Comte’s explanation of the Positive philosophy introduced the important relationship between theory, practice and human understanding of the world. On page 27 of the 1855 printing of Harriet Martineau’s translation of The Positive Philosophy of Auguste Comte, we see his observation that, “If it is true that every theory must be based upon observed facts, it is equally true that facts can not be observed without the guidance of some theories. Without such guidance, our facts would be desultory and fruitless; we could not retain them: for the most part we could not even perceive them."

Comte is generally regarded as the first Western sociologist (Ibn Khaldun having preceded him in North Africa by nearly four centuries). Comte's emphasis on the interconnectedness of social elements was a forerunner of modern functionalism. Nevertheless, as with many others of Comte's time, certain elements of his work are now viewed as eccentric and unscientific, and his grand vision of sociology as the centerpiece of all the sciences has not come to fruition.

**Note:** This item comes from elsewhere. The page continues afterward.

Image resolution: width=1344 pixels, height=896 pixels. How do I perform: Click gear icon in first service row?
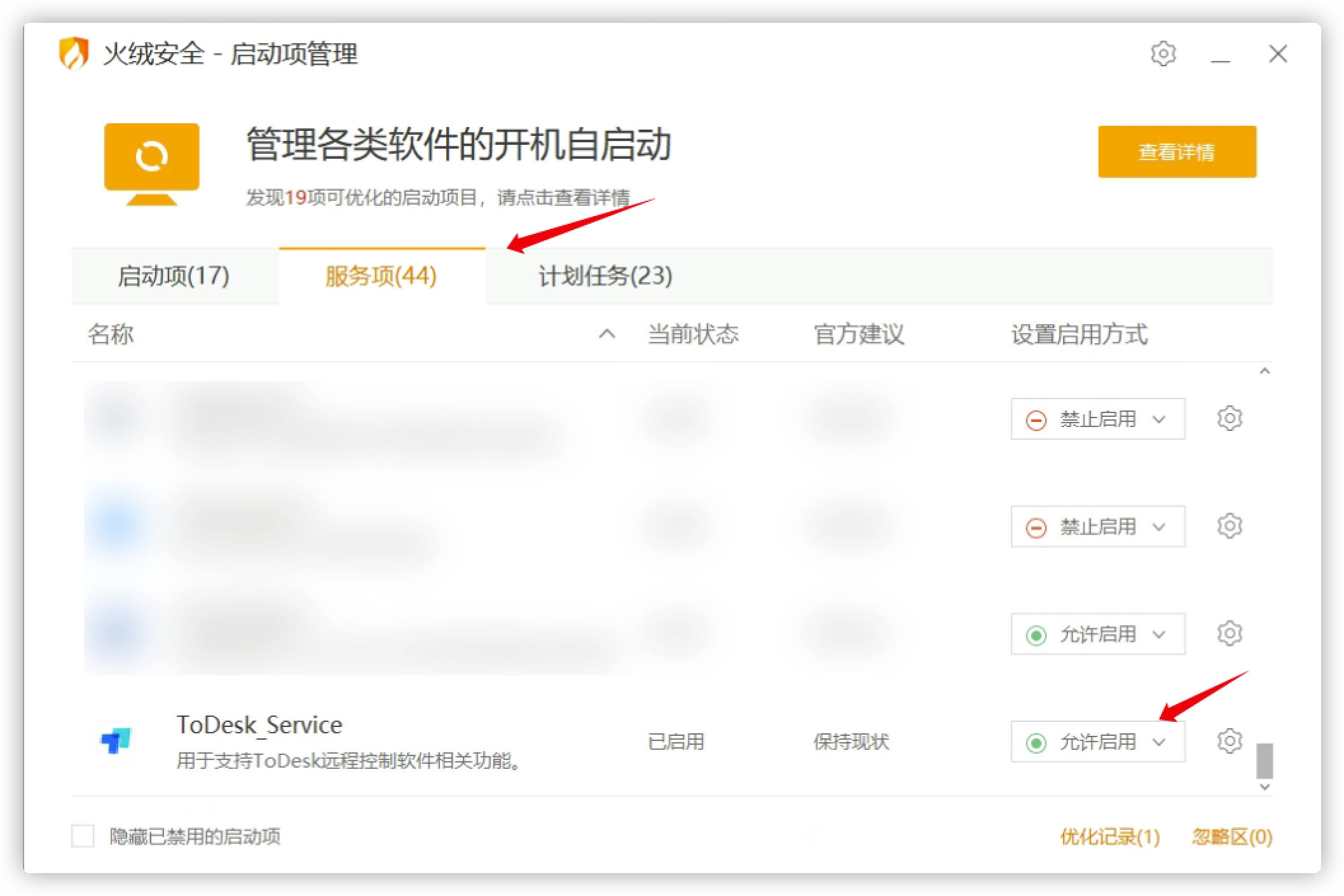pyautogui.click(x=1229, y=418)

His emphasis on a quantitative, mathematical basis for decision making remains with us today. It is a foundation of the modern notion of Positivism, modern quantitative statistical analysis, and business decision making. His description of the continuing cyclical relationship between theory and practice is seen in modern business systems of Total Quality Management and Continuous Quality Improvement where advocates describe a continuous cycle of theory and practice through the four part cycle of plan, do, check, and act. Despite his advocacy of quantitative analysis, Comte saw a limit in its ability to help explain social phenomena.

The early sociology of Herbert Spencer came about broadly as a reaction to Comte; writing after various developments in evolutionary biology, Spencer attempted (in vain) to reformulate the discipline in what we might now describe as socially Darwinistic terms. (Spencer was in actual fact a proponent of Lamarckism rather than Darwinism).

Comte's fame today owes in part to Emile Littré, who founded The Positivist Review in 1867. Debates continue to rage, however, as to how much Comte appropriated from the work of his mentor, Henri de Saint-Simon.

In later life, Comte developed a 'religion of humanity' for positivist societies in order to fulfil the cohesive function once held by traditional worship. In 1849, he proposed a calendar reform called the 'positivist calendar'. For close associate John Stuart Mill, it was possible to distinguish between a "good Comte" (the author of the Course in Positive Philosophy) and a "bad Comte" (the author of the secular religious system). The system was unsuccessful but met with the publication of Darwin's On the Origin of Species to influence the proliferation of various Secular Humanist organizations in the 19th century, especially through the work of secularists such as George Holyoake and Richard Congreve. Although Comte's English followers, including George Eliot and Harriet Martineau, for the most part rejected the full gloomy panoply of his system, they liked the idea of a religion of humanity and his injunction to "vivre pour altrui" ("live for others"), from which comes the word "altruism".